Securing the software (development) lifecycle of a large organization will usually take a lot of time. Especially when you have to start very much at the beginning.
It’s therefore vital to focus on quick wins first — measures that are effective and easy to implement at the same time. This is not only important from a risk perspective but also to archive quickly visible successes of your initiative and to show its value to your organization. Also, not everybody is able to run a large-scale application security program, implementing quick wins should usually be possible though.
Here is my personal top ten list of quick wins:
#1 — Promote Software Security Principles
Creating and establishing comprehensive secure development requirements, e.g. in the form of an AppSec policy, standards or internal AppSec frameworks is important to establish a baseline but it will usually take a lot of time. Even if you use a template such as TSS-WEB you will still have to adapt it to your organization, discuss it with many relevant stakeholders, make the organization aware of it, and plan its implementation.
Therefore, I find it really useful to start with a set of important security principles that are easy to comprehend and agree on. Here are some examples of such principles that can be described and linked to relevant mitigation controls:
- Security is not a feature
- Assume that the network is not secure & data is untrusted by default
- You are responsible for the security of your own code
- Discuss potential threats of features & changes before implementing them
- Implement & automate security tests where possible
- Only use mature and secure technologies
- Try to prevent vulnerabilities from being introduced in the first place
- Regularly question security assumptions from the past
- Continuously improve
- Share your knowledge
Such a set of simple principles is especially useful for explaining the most important security practices and relevant measures to developers when it is supported by management.

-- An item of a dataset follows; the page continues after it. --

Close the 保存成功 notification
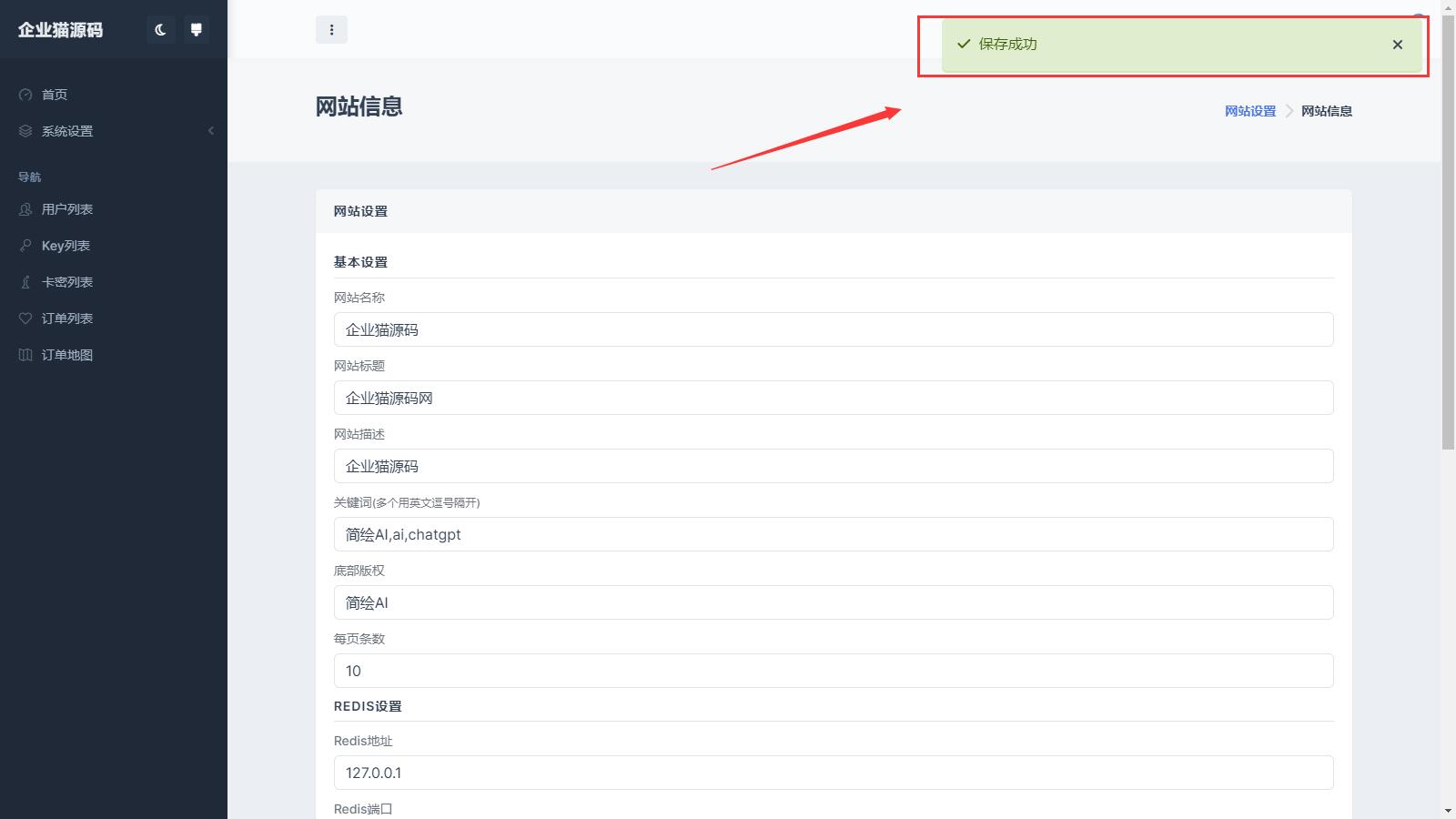 tap(1397, 45)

Managing support is a crucial aspect here and it will be usually much easier to archive for a shortlist than for a complex policy.
You may want to call this your Software Security Manifesto if you need a catching title. Have a look at Synopsis Agile Security Manifesto or the Rugged Software Manifesto for reference.
#2 — Organize AppSec Awareness Workshops
A general understanding of important security threats and best practices for applications is a vital requirement for every developer. Many companies try to approach this by conducting comprehensive secure coding training for developers.
From my personal experience, the effect of such training is often quite limited though. Especially when developers haven’t been much in contact with security practices before. Such training can even have an adverse effect — e.g. a negative mindset towards security.
Therefore, I recommend starting with short (~ 90 minutes) technical awareness sessions that focus on motivations behind AppSec measures, common AppSec threats (e.g. based on OWASP Top Ten), best practices, and of course the software security principles from above. Do not only offer this to developers but to the whole team’s members plus (!) product owners. The latter is so important because they are the ones who need to understand the importance of such measures at most.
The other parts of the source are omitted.